▶ _Written problem_: Rewrite the stretch of items from the start through the line that contains "Open the 昨天", swapping "button" for "control" and leaving everything else unchanged.

━━━ Task input ━━━

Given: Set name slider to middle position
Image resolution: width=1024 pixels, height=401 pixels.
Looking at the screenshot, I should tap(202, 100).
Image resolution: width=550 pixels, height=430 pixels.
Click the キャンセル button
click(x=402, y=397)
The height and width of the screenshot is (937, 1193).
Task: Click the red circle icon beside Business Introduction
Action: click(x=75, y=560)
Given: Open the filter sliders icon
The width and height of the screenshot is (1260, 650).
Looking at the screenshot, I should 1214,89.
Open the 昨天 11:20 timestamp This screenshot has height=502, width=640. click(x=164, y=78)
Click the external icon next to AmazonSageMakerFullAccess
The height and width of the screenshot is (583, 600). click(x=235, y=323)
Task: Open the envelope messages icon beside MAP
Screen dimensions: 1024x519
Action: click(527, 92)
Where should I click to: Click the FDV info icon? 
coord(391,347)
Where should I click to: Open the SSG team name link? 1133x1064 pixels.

━━━

▶ _Exercise output_:
Given: Set name slider to middle position
Image resolution: width=1024 pixels, height=401 pixels.
Looking at the screenshot, I should tap(202, 100).
Image resolution: width=550 pixels, height=430 pixels.
Click the キャンセル control
click(x=402, y=397)
The height and width of the screenshot is (937, 1193).
Task: Click the red circle icon beside Business Introduction
Action: click(x=75, y=560)
Given: Open the filter sliders icon
The width and height of the screenshot is (1260, 650).
Looking at the screenshot, I should 1214,89.
Open the 昨天 11:20 timestamp This screenshot has height=502, width=640. click(x=164, y=78)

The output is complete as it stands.